國際局勢暗流涌動,弗朗茨卻窩在家中怡兒弄孫,仿佛是毫無所覺。
不知道顯然是不可能的,英國人想要拉攏的國家那么多,總會有幾個二五仔。
在國際政治中,一條道走到黑的始終都是少數,蛇鼠兩端才是正常操作。
不列顛和神羅的爭鋒又不是一邊倒,在局勢未明朗前,大部分國家都不會把自己捆死在一家身上。
神羅可以靠陸權優勢,挾裹歐陸各國上船;英國人同樣仗著海權優勢,在全世界范圍內拉盟友。
阻止是不可能的,墻頭草只會隨風倒,也只能隨風倒,這是小國的生存之道。
維也納政府不是不能出手,主要問題在于力量投放有限,在海外競爭不過英國人。
英國人在海外經營了幾百年,神羅邁入大航海時代還不到四十年,在海外的影響力遠遠落后于英國人。
何況,小弟也不是好收的。海外各國也不是鐵板一塊,鄰國之間擁有深仇大恨的同樣不在少數,拉攏了這家勢必就要得罪那家。
拉人上船容易,麻煩的是在拉人的同時,還被牽扯到了區域矛盾紛爭之中。
過度介入區域矛盾,除了能夠拉仇恨之外,對神羅來說沒有任何意義。
別扯什么盟友感激的問題。在國際政治中,只有拿到手的利益是實實在在的,“感激”是最不值錢的。
在這種背景下,與其主動出擊、自討苦吃,還不如先看英國人表演,跟著后發制人就行了。
誰要是跟著英國人混,那就資助他們的仇人,反正神羅不會缺盟友。
平靜的日子,總是一晃而過。伴隨著時代的發展,神羅和不列顛之間的矛盾沖突,也越發尖銳了起來。

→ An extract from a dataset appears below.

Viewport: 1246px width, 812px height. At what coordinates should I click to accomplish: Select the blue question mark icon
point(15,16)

在不知不覺中,“貿易摩擦”這個詞突然火了起來,一度成為了媒體的寵兒。
憑借第二次工業革命帶來的紅利,加上工業原材料的成本優勢,神羅的工商業制品在國際競爭中日益占據了優勢。
在日益殘酷的市場競爭中,昔日的世界工廠,此刻已經有多個行業陷入了舉步維艱的地步。
曾經不列顛引以為傲的“自由貿易”,在神羅工商業制品的沖擊下,此刻已經成為了一個徹頭徹尾的笑話。

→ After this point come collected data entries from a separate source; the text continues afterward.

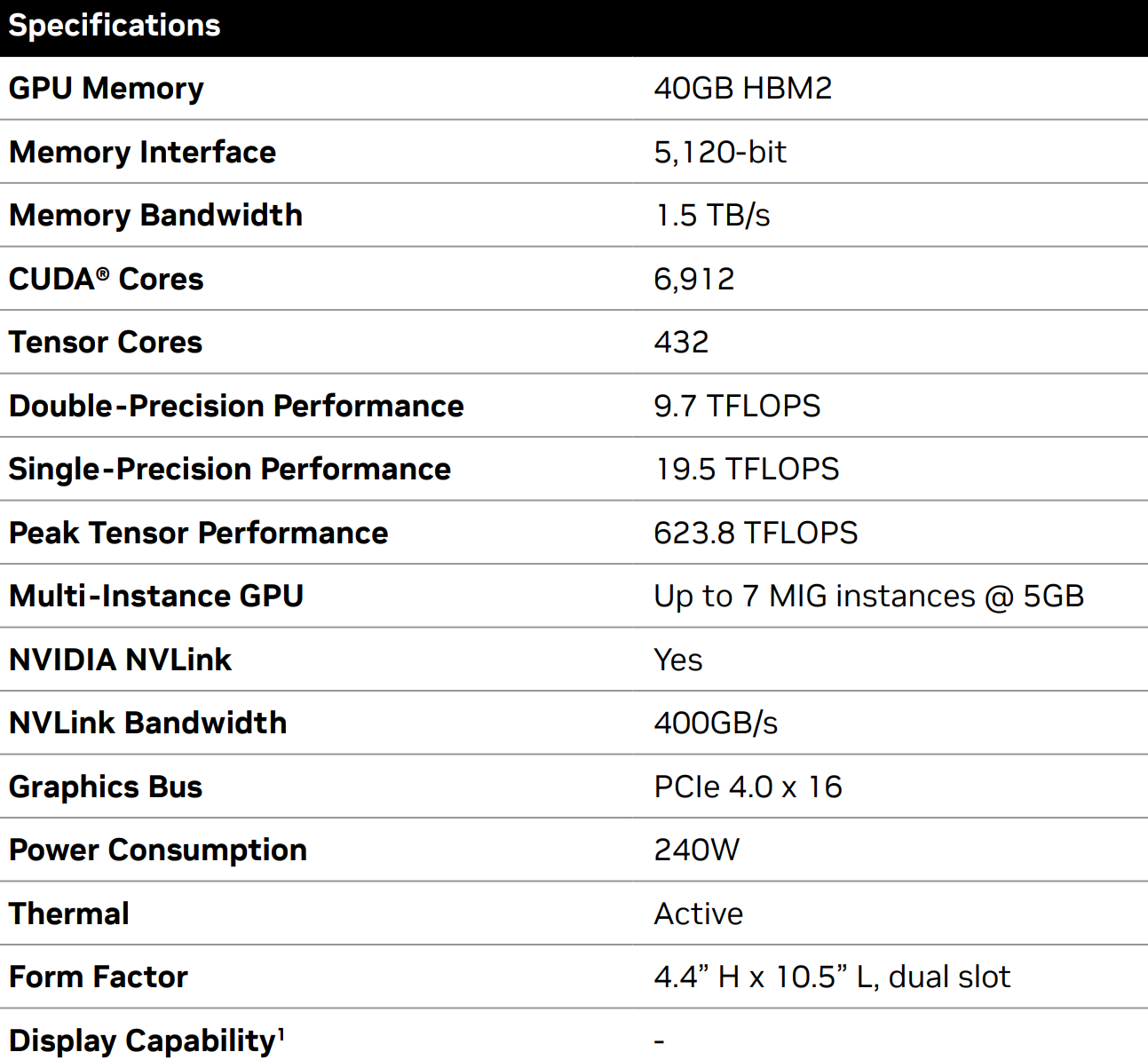Click the 623.8 TFLOPS value
Image resolution: width=1148 pixels, height=1060 pixels.
tap(756, 533)
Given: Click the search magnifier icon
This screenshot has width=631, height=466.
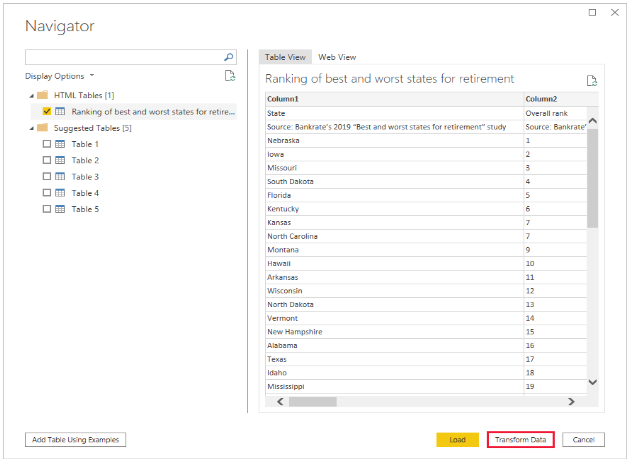Looking at the screenshot, I should [x=229, y=58].
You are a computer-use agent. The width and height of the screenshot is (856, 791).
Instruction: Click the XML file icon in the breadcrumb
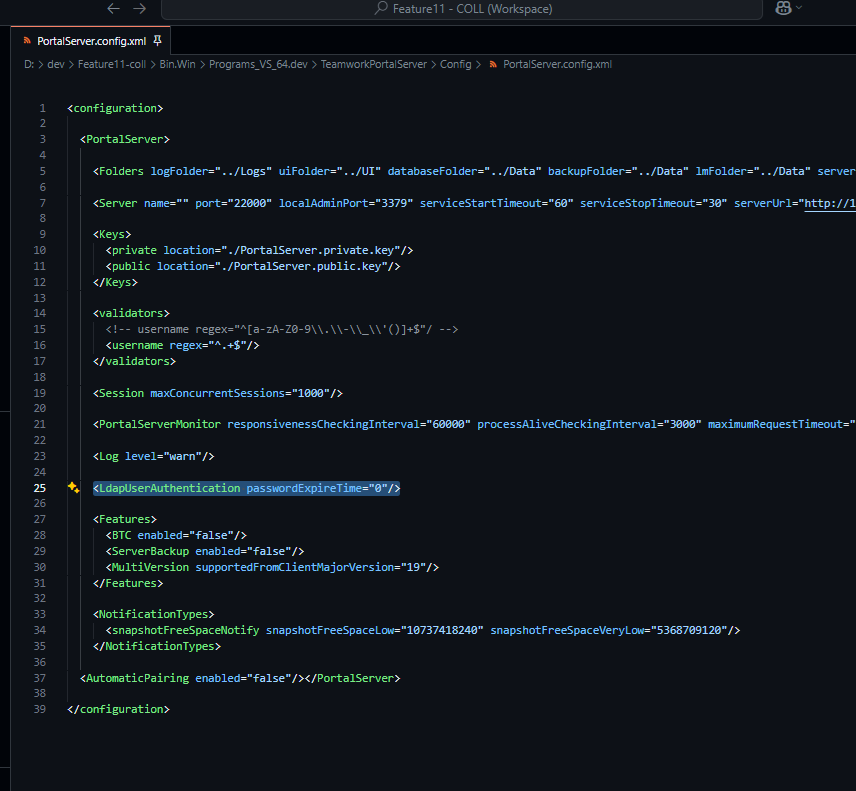[493, 64]
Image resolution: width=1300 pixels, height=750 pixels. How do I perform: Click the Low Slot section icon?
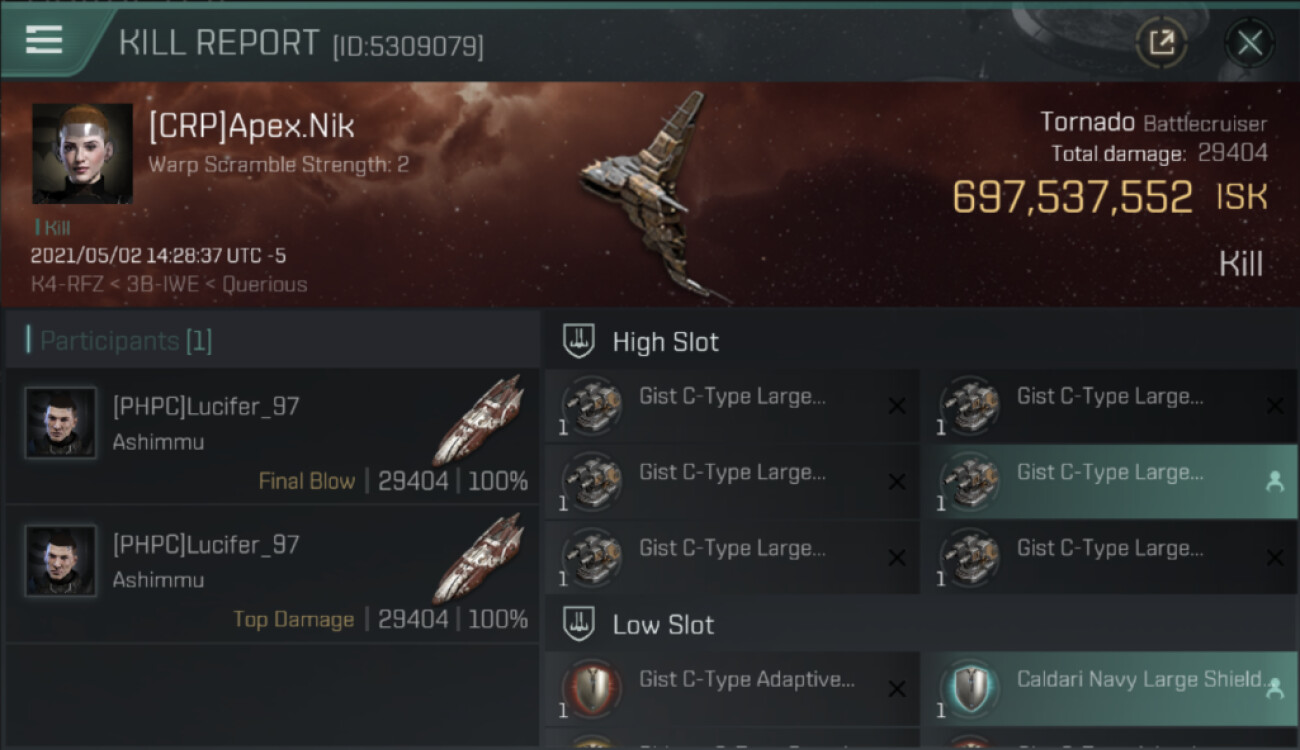click(579, 624)
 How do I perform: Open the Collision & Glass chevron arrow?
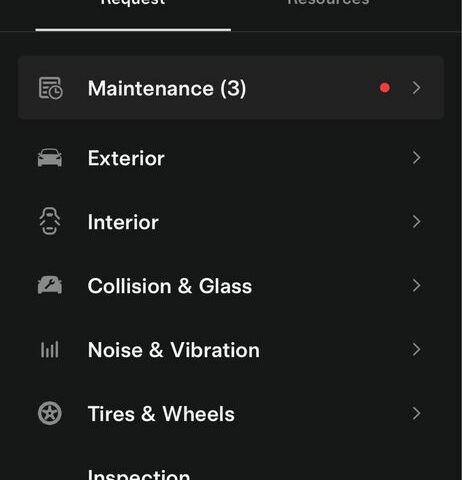coord(416,286)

沒有任何意外,主張自由貿易的保守黨,在1902年的大選中失利。自由黨候選人亨利·坎貝爾-班納文,成功入主唐寧街。
作為勝利者的坎貝爾,還沒來及高興幾天,就被手中的爛攤子給驚呆了。
不列顛還是世界霸主,只不過是一個強瘡百孔、四處漏風的霸主。
坦率的說,前任的羅伯特·塞西爾政府干得也非常不錯,在政治外交領域都取得了顯著成果。
比如說:吃下了法屬中南半島,擴張了不列顛的殖民版圖;禍水東引戰略成功,俄國人被引入遠東,俄奧同盟出現裂痕;建立了英日同盟,修復了和美洲各國的關系,和多個國家建立了戰略伙伴關系……
再多的外交成果,也掩蓋不了不列顛在經濟上遇到的困境。第二次工業革命開始發威了,沒有跟上時代的不列顛,此刻正在付出代價。
不僅海外市場受到了神羅商品擠壓,就連本土市場也受到了沖擊,就連不列顛的拳頭紡織業也沒有能夠獨善其身。